ZorbaTHut 319 points 1 day ago

> A contract is a two-way agreement, so if you see terms in there that you're
> uncomfortable about, you can black them out.

This isn't even a housing thing, this is just a global thing. I don't think
I've ever signed an employment contract without modifying it. I've never had
my employer mention it afterwards.

Excessive non-compete clause? Bam, gone. Clause that conflicts with a verbal
agreement I had with the producer? Bam, gone. Cross out some bits, write notes
in the margin, make little arrows pointing at what you crossed out with your
initials, sign it, photocopy it, turn it in with your employment paperwork,
keep the photocopy.

"Your Honor, our ex-employee should go to ultrajail for breaching our
horrifying non-compete clause, and also owes us a billion dollars for Section
7 of his employment paperwork."

"I never agreed to that. Here's what I signed."

"Well, fuck."

[And then this reply seems very helpful...]

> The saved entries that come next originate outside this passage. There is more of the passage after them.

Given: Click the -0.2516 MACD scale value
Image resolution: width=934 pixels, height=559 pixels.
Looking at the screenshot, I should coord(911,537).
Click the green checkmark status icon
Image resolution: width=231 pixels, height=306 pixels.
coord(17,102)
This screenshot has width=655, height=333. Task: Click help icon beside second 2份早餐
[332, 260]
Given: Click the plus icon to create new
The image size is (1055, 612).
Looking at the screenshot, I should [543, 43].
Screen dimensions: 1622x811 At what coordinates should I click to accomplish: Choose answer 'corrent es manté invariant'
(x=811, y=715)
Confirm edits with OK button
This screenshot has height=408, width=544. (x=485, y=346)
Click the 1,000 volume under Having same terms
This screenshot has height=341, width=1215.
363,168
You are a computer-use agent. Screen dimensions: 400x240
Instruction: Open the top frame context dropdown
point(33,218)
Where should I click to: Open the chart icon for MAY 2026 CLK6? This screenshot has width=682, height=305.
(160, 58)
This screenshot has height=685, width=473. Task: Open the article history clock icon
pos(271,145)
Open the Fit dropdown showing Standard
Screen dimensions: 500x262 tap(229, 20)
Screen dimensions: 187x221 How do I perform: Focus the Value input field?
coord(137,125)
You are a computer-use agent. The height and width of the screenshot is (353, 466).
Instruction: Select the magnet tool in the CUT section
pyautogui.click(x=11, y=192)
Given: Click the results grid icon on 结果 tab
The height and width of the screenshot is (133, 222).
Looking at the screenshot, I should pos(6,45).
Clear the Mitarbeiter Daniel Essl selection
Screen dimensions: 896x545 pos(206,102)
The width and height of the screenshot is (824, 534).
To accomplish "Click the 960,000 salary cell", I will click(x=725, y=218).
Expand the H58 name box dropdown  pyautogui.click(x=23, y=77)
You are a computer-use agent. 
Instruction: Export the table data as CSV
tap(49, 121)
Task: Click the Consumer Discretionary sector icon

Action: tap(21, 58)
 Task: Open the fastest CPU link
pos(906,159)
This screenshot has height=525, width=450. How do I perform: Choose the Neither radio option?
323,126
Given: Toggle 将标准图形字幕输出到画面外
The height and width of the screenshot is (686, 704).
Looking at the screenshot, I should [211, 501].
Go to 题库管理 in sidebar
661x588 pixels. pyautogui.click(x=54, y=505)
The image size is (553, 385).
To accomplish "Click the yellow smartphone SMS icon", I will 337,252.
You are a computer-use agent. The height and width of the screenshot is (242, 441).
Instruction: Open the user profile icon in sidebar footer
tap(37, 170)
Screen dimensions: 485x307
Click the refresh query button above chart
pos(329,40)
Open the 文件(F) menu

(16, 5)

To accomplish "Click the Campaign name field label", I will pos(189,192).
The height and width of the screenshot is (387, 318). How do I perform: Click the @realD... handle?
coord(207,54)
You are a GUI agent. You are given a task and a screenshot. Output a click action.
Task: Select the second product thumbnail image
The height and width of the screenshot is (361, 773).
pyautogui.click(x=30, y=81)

OriginalStomper 157 points 6 hours ago

I am a lawyer familiar with contract law, though not an employment lawyer. You
and sporkus are both correct (at least under Texas law and most other US
jurisdictions): it is not a binding contract until both parties agree to all
the changes.

Until the original agrees (by initialing the changes or at least signing the
agreement after your changes are made), the marked-up document is merely a
counter-offer. However, that means the employer has nothing to enforce against
you. Texas is an "employment at will" state, and here 99% of the time an
employment contract was the employer's idea, for the employer's purposes, with
little or no actual benefit to the employee. The employee usually comes out
ahead if the entire contract is unenforceable, or even if just the harshest
clauses are deleted.

Protip: while you are at it, also delete arbitration clauses. Completely and
whenever possible. The individual/employee will almost never win in
arbitration, unless the arbitration is conducted under a collective bargaining
agreement negotiated by a union. If there's even the hint of an arbitration
clause in your contract (ANY kind of contract, not just employment contracts),
then it does not matter how well you edited the rest of the agreement, because
arbitrators are free to be arbitrary. They are not legally required to follow
the contract -- they can do whatever they think is "fair." Strangely enough,
"fair" will almost always favor the employer or other repeat customer for the
arbitrator. Because, see, the arbitrators are in the business of arbitrating
disputes. If no one chooses them to arbitrate, then they have to find a real
job.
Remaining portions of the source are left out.